Some Eclipse Foundation services are deprecated, or will be soon. Please ensure you've read this important communication.
Bug 333284 - Thread state is shown incorrectly after attaching to an app in non-stop mode
Summary: Thread state is shown incorrectly after attaching to an app in non-stop mode
Status: RESOLVED FIXED
Alias: None
Product: CDT
Classification: Tools
Component: cdt-debug-dsf-gdb (show other bugs)
Version: 8.0   Edit
Hardware: PC Linux
: P3 normal (vote)
Target Milestone: 8.0   Edit
Assignee: Marc Khouzam CLA
QA Contact: Marc Khouzam CLA
URL:
Whiteboard:
Keywords:
Depends on:
Blocks:
 
Reported: 2010-12-28 17:53 EST by Sergey Prigogin CLA
Modified: 2012-01-30 10:12 EST (History)
3 users (show)

See Also:
marc.khouzam: review? (eclipse.sprigogin)


Attachments
Prototype for a new approach to attaching in non-stop mode (6.73 KB, patch)
2011-01-14 21:22 EST, Marc Khouzam CLA
marc.khouzam: iplog-
Details | Diff
Fix (6.11 KB, patch)
2011-04-03 21:23 EDT, Marc Khouzam CLA
marc.khouzam: iplog-
Details | Diff

Note You need to log in before you can comment on or make changes to this bug.
Description Sergey Prigogin CLA 2010-12-28 17:53:16 EST
To reproduce:

1. Compile and link the following program and run it from a terminal window:

#include <assert.h>
#include <pthread.h>
#include <unistd.h>
#include <cstdio>

void* RunInThread(void* arg) {
  for (int i = 0; i < 3600; i++) {
    sleep(1);
    printf("secondary thread: %d\n", i);
  }
  return NULL;
}

int main() {
  pthread_attr_t attr;
  assert(pthread_attr_init(&attr) == 0);
  pthread_t tid;
  assert(pthread_create(&tid, &attr, &RunInThread, NULL) == 0);
  assert(pthread_attr_destroy(&attr) == 0);

  for (int i = 0; i < 3600; i++) {
    sleep(1);
    printf("main thread: %d\n", i);
  }
  return 0;
}

2. Create a C/C++ Attach to Application debug configuration and enable non-stop mode. 
3. Start a debugging session. The Debug window shows that the main thread is suspended and the second thread is still running.
  test attach [C/C++ Attach to Application]	
    tmp/test [11329] [cores: 0]	
      Thread [2] 11332 [core: 0] (Running)	
      Thread [1] 11329 [core: 0] (Suspended : User Request)	
        nanosleep() at 0x7fe170f6effd	
        sleep() at 0x7fe170ffe9e0	
        main() at test.cc:22 0x460642	
      gdb	

The state of the secondary thread is shown incorrectly since the thread doesn't print anything to the terminal window and therefore must be suspended.

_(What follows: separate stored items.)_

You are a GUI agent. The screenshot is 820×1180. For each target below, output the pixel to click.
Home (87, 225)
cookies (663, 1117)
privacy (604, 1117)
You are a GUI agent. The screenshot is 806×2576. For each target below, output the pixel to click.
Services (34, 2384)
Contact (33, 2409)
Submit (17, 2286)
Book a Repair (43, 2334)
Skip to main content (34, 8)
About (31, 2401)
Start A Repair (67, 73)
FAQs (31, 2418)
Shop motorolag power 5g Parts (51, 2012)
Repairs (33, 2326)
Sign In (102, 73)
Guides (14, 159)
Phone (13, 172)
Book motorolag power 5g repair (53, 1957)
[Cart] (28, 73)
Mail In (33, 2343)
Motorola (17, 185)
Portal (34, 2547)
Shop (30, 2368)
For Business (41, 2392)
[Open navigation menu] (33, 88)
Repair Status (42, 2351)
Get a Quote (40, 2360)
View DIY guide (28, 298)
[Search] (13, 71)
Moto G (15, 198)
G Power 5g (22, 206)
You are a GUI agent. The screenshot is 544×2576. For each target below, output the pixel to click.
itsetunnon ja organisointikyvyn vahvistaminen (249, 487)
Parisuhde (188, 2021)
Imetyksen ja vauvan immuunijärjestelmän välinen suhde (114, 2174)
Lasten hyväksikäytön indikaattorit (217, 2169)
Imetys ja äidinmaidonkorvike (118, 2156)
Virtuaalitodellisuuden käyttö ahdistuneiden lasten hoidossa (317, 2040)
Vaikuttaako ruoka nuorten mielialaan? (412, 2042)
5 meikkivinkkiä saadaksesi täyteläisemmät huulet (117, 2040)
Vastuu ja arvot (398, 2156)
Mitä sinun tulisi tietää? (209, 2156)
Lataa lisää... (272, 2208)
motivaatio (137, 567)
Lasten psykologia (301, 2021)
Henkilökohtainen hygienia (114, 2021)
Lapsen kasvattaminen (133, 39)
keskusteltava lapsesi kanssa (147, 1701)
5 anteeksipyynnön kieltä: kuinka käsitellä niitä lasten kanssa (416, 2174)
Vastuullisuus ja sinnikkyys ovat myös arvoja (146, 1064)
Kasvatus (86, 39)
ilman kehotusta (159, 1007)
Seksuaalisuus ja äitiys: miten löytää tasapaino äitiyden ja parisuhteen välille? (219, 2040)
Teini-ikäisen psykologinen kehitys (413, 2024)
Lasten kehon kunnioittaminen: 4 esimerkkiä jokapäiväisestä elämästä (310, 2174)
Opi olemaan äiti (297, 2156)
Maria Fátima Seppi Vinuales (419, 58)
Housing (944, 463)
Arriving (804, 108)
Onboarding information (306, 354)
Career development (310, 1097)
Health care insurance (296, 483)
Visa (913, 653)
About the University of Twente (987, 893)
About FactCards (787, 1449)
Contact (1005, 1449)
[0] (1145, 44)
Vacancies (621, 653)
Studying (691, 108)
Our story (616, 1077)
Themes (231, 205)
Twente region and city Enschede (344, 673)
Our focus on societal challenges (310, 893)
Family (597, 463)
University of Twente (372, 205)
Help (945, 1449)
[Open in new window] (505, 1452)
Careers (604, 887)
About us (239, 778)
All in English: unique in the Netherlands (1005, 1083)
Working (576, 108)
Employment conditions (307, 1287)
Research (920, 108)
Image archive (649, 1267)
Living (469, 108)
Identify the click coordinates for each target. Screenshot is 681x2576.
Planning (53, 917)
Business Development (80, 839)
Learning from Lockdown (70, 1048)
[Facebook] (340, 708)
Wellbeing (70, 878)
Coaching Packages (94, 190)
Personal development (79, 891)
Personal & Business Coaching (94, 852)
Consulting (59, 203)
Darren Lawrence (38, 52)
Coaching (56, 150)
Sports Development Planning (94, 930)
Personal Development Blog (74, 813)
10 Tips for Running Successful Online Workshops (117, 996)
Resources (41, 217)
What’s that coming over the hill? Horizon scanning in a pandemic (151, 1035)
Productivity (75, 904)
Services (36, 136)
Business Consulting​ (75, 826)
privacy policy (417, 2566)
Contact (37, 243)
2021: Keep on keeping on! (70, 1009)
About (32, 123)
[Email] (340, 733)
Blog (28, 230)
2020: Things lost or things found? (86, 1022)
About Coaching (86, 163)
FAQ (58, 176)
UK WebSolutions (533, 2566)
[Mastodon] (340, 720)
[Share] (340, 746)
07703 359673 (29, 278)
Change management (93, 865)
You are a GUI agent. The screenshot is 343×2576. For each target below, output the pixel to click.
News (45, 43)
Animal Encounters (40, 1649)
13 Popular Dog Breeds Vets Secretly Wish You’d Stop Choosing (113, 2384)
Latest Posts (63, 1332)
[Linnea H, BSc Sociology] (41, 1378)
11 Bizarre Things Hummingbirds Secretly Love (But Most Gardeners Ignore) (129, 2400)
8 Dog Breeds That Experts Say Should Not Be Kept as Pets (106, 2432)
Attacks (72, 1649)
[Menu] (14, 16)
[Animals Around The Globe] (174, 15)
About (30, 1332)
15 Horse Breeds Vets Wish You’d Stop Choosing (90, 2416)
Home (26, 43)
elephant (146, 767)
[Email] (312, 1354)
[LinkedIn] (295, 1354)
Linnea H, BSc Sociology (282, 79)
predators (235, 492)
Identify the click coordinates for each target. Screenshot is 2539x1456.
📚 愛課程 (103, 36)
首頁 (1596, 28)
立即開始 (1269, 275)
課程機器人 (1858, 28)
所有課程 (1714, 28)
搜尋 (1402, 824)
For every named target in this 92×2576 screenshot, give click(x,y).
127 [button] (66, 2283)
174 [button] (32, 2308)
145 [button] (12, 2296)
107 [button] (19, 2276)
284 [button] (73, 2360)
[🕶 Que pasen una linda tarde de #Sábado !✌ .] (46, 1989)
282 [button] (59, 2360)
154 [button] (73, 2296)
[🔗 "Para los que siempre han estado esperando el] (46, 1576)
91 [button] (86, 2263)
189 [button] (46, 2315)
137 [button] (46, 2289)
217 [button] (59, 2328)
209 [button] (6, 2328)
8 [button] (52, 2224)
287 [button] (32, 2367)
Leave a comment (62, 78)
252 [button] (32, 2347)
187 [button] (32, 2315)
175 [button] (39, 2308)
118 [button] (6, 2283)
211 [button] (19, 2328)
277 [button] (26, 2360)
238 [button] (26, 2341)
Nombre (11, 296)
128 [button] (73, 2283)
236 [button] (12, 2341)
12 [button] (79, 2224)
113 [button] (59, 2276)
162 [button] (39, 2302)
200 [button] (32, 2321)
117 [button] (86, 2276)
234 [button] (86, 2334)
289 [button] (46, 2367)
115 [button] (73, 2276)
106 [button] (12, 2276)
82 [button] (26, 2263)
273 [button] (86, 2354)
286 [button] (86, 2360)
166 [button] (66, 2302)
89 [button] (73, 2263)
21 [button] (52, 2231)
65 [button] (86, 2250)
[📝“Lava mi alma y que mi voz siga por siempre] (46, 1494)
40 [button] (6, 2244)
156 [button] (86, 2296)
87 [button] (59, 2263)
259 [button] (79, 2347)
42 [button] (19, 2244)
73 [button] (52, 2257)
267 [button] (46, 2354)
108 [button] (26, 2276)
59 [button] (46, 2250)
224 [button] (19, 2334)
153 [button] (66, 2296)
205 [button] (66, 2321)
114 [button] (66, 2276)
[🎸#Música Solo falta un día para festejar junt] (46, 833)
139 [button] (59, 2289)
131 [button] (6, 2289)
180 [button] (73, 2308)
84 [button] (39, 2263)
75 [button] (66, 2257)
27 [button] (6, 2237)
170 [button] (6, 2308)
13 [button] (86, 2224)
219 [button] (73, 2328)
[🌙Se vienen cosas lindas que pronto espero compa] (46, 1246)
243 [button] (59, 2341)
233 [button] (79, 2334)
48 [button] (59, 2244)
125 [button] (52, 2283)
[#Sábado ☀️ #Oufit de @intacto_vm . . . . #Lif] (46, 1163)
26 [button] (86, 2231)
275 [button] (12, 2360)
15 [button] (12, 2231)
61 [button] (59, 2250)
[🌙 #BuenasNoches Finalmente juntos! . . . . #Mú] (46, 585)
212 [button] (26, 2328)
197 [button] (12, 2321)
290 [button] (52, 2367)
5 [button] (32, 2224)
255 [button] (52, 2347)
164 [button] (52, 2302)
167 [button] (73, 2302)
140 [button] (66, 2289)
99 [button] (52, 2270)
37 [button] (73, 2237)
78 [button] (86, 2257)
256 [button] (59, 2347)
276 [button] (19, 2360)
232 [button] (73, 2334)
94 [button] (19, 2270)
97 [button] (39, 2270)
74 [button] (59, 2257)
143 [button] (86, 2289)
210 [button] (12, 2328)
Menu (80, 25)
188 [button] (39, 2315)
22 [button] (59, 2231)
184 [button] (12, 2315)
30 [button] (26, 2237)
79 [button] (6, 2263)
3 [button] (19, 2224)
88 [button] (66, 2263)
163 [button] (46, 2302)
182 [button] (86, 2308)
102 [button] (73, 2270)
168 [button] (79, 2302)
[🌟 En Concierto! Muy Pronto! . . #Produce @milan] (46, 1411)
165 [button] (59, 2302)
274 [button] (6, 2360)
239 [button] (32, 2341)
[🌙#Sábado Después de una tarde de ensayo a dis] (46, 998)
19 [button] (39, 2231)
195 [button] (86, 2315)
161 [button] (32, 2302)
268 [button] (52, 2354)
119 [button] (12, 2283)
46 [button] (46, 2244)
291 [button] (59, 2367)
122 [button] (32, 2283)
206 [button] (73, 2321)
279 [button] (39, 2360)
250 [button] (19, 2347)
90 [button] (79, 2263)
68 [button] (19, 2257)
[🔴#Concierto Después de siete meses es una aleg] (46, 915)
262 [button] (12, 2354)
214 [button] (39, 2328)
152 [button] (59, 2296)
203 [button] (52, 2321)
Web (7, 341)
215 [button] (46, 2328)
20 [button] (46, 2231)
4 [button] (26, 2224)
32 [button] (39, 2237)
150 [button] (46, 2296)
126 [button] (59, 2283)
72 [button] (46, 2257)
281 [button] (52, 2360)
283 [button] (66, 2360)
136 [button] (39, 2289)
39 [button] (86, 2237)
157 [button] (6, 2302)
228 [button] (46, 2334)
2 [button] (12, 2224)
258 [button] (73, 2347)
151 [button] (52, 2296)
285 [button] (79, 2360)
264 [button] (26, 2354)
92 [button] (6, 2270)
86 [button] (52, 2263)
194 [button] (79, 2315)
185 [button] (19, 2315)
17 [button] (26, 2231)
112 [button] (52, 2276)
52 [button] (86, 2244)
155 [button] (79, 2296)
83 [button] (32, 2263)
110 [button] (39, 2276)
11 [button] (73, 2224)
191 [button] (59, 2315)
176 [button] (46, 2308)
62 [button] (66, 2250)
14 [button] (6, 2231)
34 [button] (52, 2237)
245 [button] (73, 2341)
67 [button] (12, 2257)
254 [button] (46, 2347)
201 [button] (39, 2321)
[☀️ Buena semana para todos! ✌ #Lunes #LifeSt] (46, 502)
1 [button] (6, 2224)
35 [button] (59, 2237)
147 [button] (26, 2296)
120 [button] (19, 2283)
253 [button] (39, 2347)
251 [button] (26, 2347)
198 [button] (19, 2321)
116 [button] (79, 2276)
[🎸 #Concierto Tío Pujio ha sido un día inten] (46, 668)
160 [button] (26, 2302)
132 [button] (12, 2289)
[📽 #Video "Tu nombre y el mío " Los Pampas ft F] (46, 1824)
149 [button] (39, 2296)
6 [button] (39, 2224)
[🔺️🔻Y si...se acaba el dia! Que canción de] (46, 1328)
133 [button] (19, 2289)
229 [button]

4. Resume the main thread. Debug window shows that both threads are running, but, in fact, the secondary thread is still suspended.
5. Detach from the program. Now both threads are running again.
6. Repeat step #3
7. Select the program node (tmp/test) in the Debug view and click Resume. Both threads are resumed as indicated by their output to the terminal window.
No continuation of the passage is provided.